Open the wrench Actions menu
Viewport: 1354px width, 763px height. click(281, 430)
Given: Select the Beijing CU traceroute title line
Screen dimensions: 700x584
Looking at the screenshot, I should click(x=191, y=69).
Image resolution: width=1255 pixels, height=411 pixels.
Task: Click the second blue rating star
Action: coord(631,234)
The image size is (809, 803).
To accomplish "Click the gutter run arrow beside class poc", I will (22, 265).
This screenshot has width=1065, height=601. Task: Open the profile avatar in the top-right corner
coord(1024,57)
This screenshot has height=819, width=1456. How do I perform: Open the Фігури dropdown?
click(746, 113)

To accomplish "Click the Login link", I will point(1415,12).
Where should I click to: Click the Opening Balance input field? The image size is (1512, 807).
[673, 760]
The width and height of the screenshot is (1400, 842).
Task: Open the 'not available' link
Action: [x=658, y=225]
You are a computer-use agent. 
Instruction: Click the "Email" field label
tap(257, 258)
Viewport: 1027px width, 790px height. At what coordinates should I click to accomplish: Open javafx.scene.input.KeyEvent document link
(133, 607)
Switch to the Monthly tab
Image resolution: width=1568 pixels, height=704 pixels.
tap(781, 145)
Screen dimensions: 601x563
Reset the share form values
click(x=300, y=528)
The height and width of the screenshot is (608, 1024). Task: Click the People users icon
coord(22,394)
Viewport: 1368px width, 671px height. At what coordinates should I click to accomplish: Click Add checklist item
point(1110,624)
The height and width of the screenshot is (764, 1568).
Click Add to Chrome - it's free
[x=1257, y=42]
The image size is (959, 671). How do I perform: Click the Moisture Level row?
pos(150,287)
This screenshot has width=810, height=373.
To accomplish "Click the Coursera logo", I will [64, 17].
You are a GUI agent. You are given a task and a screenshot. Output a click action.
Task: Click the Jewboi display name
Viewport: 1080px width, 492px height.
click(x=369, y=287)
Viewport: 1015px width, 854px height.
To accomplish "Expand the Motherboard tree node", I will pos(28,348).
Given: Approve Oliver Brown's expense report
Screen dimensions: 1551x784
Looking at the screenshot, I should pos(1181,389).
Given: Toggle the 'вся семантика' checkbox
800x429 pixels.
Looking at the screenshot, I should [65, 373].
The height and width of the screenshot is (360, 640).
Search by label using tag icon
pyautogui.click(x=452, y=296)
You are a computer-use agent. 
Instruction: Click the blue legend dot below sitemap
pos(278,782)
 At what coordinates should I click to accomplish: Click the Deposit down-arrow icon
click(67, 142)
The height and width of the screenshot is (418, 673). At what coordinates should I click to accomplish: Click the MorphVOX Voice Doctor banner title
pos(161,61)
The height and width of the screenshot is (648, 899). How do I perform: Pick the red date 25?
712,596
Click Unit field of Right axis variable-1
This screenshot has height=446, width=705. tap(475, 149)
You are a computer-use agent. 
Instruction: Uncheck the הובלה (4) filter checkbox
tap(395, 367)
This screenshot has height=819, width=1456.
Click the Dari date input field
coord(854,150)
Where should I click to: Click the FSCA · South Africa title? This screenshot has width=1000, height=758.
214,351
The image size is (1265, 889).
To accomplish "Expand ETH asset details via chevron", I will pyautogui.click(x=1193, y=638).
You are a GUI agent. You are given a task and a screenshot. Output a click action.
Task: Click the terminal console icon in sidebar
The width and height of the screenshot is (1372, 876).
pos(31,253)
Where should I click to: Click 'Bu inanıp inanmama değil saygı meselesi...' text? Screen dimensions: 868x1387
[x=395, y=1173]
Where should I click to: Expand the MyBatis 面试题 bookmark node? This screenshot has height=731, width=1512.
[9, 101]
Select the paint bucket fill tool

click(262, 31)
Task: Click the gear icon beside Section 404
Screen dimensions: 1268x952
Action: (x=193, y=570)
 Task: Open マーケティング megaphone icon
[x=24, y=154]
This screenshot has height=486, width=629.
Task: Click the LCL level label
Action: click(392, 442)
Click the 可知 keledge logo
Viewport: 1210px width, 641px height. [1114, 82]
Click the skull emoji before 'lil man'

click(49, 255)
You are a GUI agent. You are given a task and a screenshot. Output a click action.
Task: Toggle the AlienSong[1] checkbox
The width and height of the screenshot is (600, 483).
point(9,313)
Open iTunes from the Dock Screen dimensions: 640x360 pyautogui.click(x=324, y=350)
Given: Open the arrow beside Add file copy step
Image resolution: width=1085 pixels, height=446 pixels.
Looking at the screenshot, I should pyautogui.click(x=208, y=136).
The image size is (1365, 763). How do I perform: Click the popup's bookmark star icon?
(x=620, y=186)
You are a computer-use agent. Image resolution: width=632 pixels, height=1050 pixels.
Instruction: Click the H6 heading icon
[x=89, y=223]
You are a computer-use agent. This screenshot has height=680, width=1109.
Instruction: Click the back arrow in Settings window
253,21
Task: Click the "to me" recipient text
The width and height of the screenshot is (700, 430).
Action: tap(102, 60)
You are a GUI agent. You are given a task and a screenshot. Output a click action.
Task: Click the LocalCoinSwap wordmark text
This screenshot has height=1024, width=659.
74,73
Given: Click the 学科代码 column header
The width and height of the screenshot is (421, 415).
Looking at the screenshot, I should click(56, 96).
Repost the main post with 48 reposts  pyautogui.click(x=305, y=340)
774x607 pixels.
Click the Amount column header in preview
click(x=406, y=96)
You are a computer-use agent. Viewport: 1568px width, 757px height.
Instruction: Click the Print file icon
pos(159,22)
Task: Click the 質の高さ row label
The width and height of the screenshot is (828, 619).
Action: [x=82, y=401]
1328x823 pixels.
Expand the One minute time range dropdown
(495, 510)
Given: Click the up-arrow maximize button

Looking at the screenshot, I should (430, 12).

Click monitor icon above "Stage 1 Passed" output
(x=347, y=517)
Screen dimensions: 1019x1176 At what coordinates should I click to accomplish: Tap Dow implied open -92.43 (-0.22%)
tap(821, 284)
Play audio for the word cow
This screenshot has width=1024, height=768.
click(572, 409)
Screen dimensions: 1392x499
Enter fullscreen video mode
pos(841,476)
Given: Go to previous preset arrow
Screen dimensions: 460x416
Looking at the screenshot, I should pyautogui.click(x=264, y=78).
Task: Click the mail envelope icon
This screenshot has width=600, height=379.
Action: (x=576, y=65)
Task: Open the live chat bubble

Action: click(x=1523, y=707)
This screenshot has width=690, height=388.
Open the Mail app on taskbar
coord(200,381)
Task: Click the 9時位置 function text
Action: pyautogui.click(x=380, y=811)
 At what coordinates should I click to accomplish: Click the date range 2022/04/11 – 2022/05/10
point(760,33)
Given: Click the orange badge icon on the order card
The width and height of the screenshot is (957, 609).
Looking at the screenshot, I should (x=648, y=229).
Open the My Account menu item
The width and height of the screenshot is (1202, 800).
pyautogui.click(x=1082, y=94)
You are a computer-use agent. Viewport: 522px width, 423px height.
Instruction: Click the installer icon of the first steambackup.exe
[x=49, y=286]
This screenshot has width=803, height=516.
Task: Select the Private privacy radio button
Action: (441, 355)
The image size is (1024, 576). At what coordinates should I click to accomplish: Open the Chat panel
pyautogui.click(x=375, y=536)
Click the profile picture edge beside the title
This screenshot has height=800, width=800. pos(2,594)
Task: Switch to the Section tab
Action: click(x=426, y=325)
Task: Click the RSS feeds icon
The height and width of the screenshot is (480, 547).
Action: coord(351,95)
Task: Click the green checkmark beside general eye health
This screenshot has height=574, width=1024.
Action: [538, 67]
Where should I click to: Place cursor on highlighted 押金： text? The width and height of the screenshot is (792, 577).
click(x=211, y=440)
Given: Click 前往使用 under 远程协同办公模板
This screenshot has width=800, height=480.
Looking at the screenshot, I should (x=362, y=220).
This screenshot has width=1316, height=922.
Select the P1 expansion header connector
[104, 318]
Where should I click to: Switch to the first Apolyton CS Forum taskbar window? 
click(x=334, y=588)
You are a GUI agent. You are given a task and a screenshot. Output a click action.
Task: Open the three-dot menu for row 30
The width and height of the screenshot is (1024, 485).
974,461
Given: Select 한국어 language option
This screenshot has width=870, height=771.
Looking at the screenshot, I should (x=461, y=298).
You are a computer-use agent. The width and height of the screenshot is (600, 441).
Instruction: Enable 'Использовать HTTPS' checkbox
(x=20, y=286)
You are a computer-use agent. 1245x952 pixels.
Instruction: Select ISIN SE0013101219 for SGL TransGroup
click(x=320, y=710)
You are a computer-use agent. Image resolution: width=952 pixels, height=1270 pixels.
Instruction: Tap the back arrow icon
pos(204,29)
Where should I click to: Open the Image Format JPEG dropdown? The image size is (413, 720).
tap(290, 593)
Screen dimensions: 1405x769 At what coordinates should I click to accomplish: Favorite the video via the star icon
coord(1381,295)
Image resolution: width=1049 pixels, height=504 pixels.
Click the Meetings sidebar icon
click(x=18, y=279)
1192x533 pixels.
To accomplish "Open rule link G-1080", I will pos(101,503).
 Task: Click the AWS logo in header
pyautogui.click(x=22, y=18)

# [PROBLEM STATEMENT]
To answer, copy each line from the material above that has the word "Toggle".

# [RESPONSE BOX]
Given: Toggle the 'вся семантика' checkbox
Task: Toggle the AlienSong[1] checkbox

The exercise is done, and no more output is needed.